_TASK DETAILS_
Copy the material below word for word, beginning at the line that contains "Describe the element" and continuing through the end of the material. Leave the pictures out of your answer.

*** LISTING

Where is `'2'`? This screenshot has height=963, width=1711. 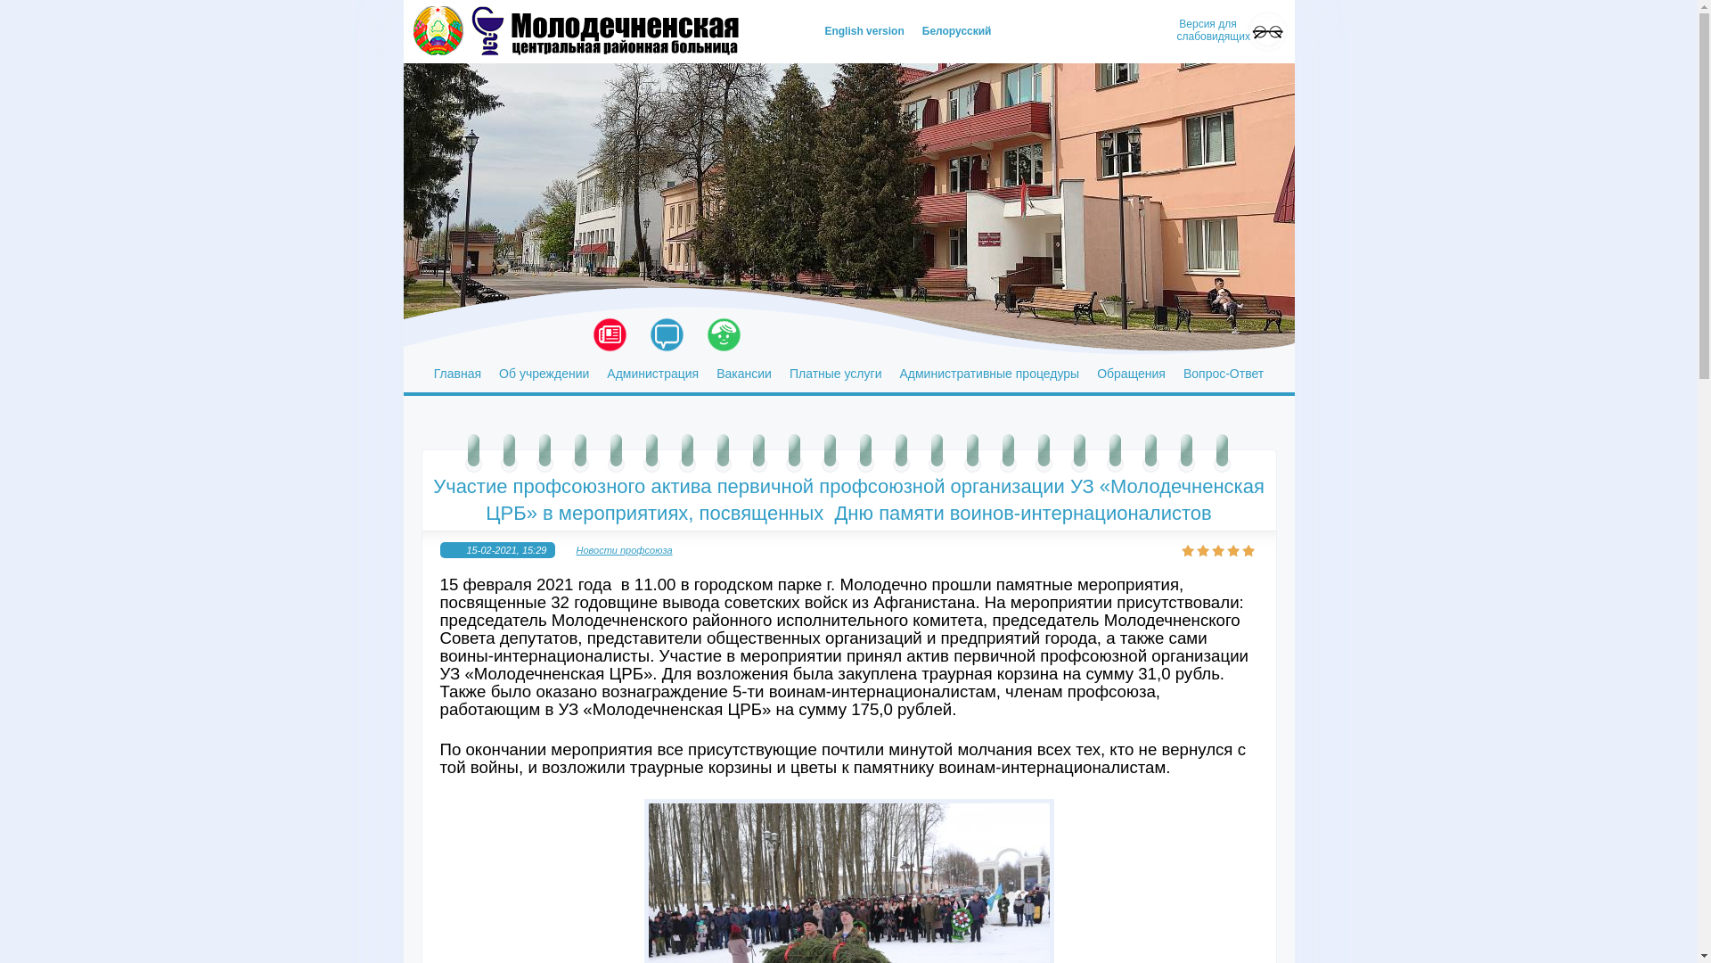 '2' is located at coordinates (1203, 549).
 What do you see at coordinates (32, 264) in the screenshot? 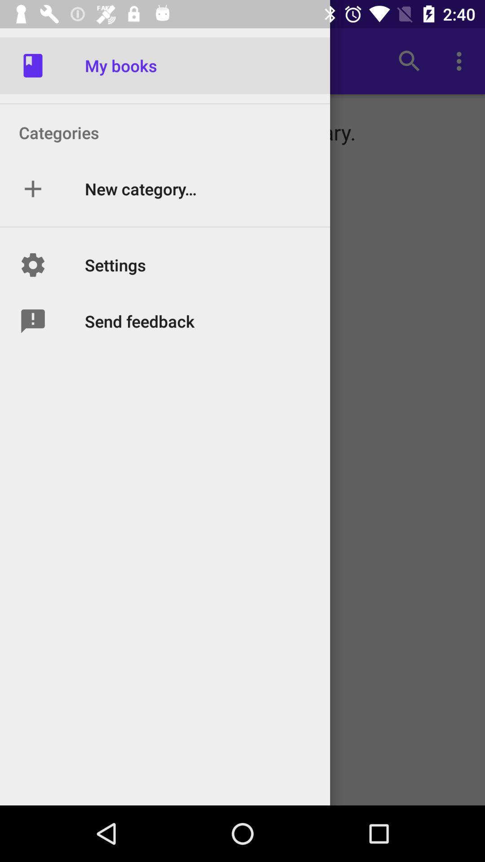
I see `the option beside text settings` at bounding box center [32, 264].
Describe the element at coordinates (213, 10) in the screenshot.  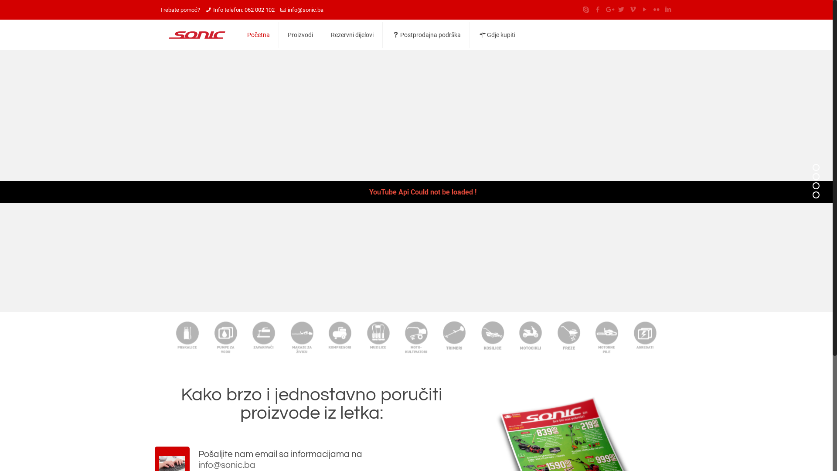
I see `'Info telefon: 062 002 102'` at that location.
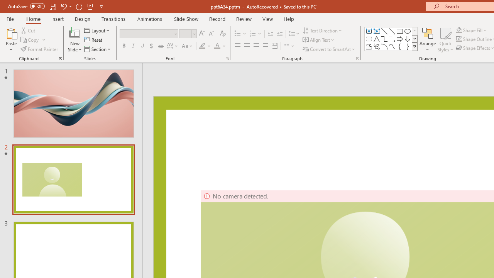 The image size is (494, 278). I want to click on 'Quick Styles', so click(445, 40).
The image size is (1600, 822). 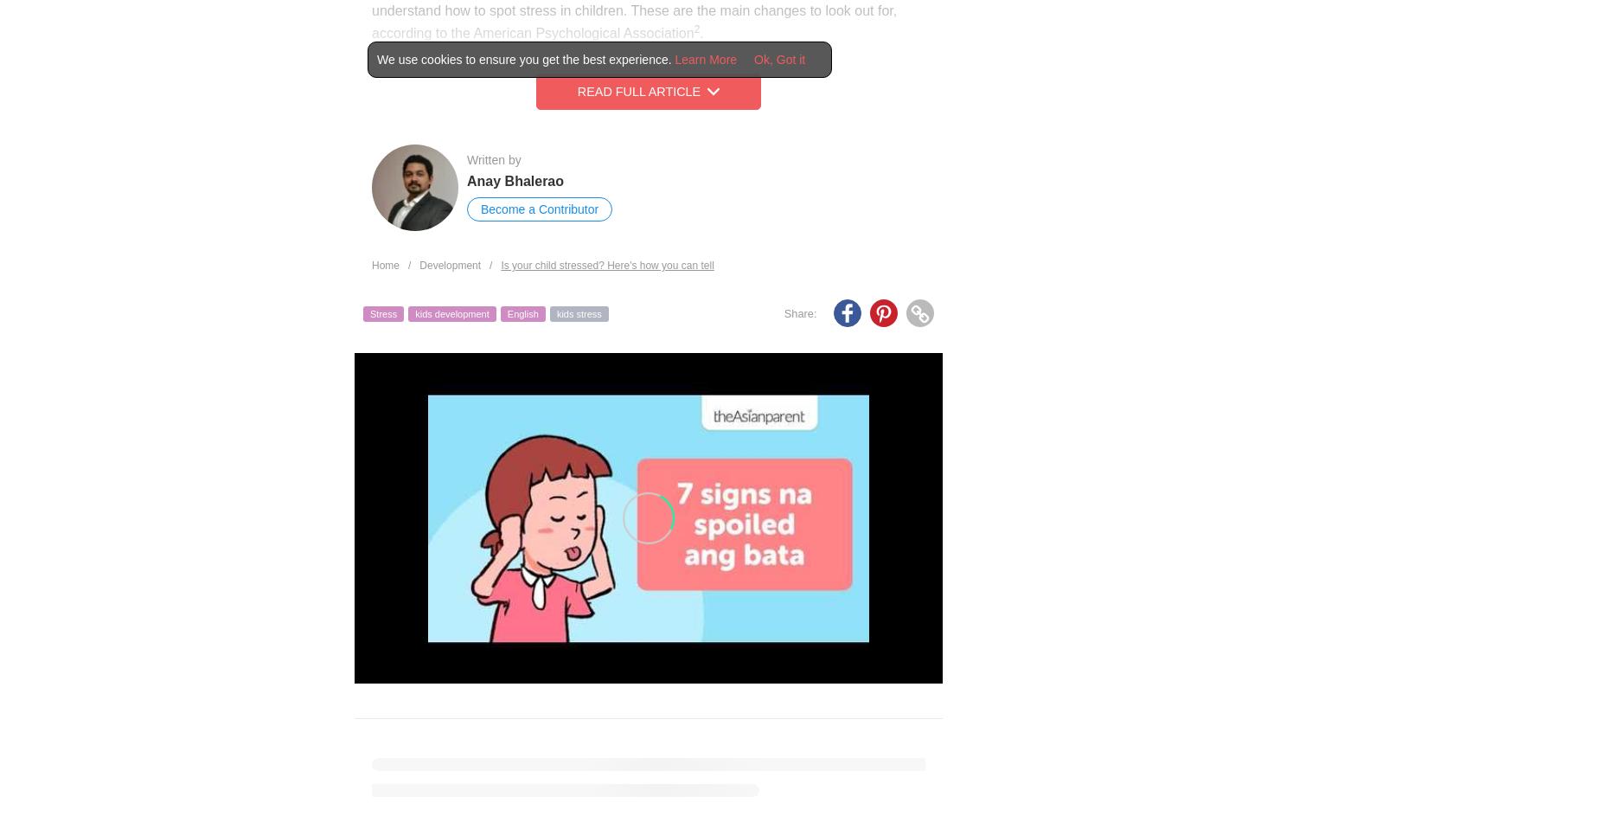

******

_THE RESULT_
Describe the element at coordinates (213, 10) in the screenshot.  
I see `'Info telefon: 062 002 102'` at that location.
 The image size is (494, 278). I want to click on 'Quick Styles', so click(445, 40).
The image size is (1600, 822). 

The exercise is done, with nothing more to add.